After reading the famous paper, Delving Deep into Rectifiers: Surpassing Human-Level Performance on ImageNet Classification, I understand two things:-
He initilization borrows on the benefits of Xavier initialization except that the latter expected a linear activation and the prior accounts for ReLU non-linear activation. Infact they differ just by a factor of
sqrt(2)
.All the fuss is about layers having 0 mean and 1 std achieved by Xavier initialization but when ReLU is used the negative is clipped and so mean rises and thus the He initialzation introduces the sqrt(2) correction term which helps train a lot better.
So my question is as about the basic ResBlock which almost uninamously implemented as follows,
class ResBlock(nn.Module):
def __init__(self,in_c):
super(ResBlock, self).__init__()
self.conv1 = nn.Conv2d(in_c,in_c, kernel_size=3, stride=1, padding=1, bias=True)
self.conv2 = nn.Conv2d(in_c,in_c, kernel_size=3, stride=1, padding=1, bias=True)
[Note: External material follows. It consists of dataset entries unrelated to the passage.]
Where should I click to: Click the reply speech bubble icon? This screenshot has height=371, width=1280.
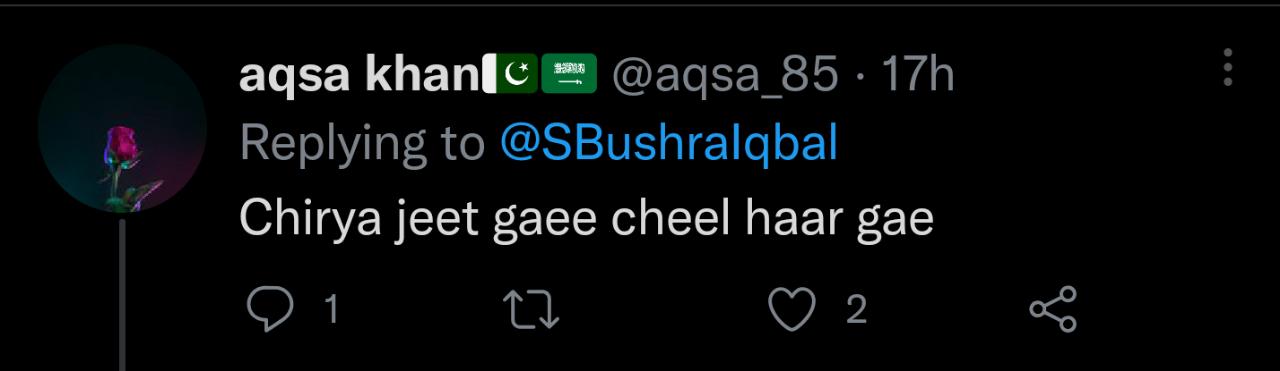click(269, 309)
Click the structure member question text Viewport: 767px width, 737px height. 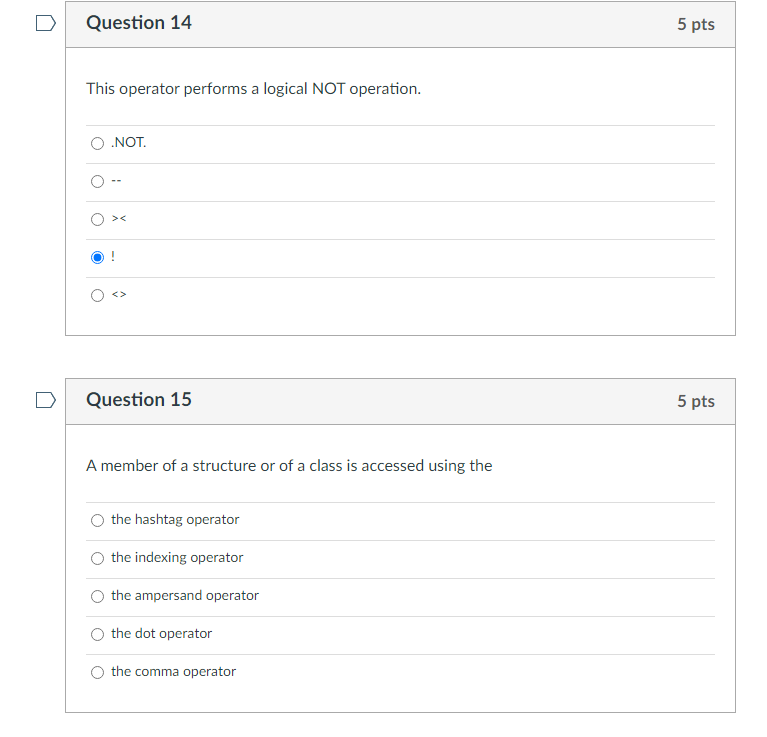tap(289, 466)

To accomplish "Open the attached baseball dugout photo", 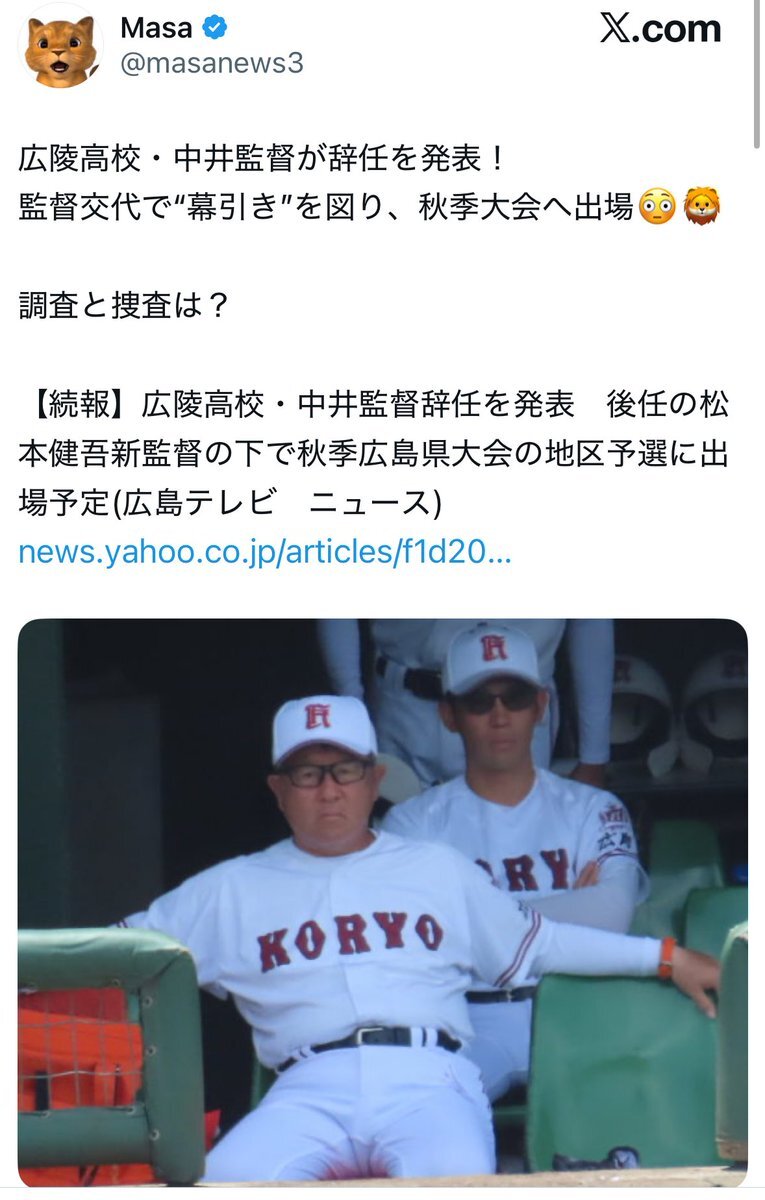I will [382, 901].
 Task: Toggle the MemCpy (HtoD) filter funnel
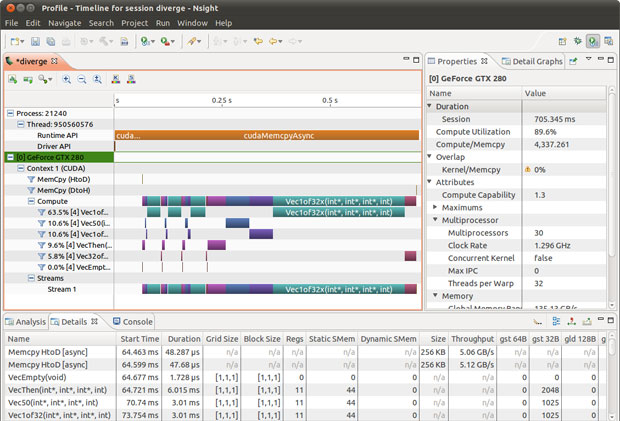[x=29, y=179]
self.relu = nn.LeakyReLU(negative_slope=0.2, inplace=True)
def forward(self, x):
identity = x
out = self.relu(self.conv1(x))
#out = F.leaky_relu_(out, negative_slope=0.2)
out = self.conv2(out)
out = out + identity
return out
Note that conv2
is not followed by ReLU and only Conv1
is followed by ReLU. Thus conv2
should have Xavier init and Conv1
have He init. But the dominant practice is to use He init for both. Isn't this wrong?
---EDIT---
Alternatively, we can have conv2
have He initialization with 'leak parameter, a=1' and Conv1
have He initialization with 'leak parameter a=0'. The leak parameter is used to calculate the appropriate gain. But the dominant practice is to use He init for both with leak parameter set to 0. Isn't this wrong?
The 'leak parameter a' is the negative slope of the ReLU activation used after the conv layer. Check this for more information.
Thankyou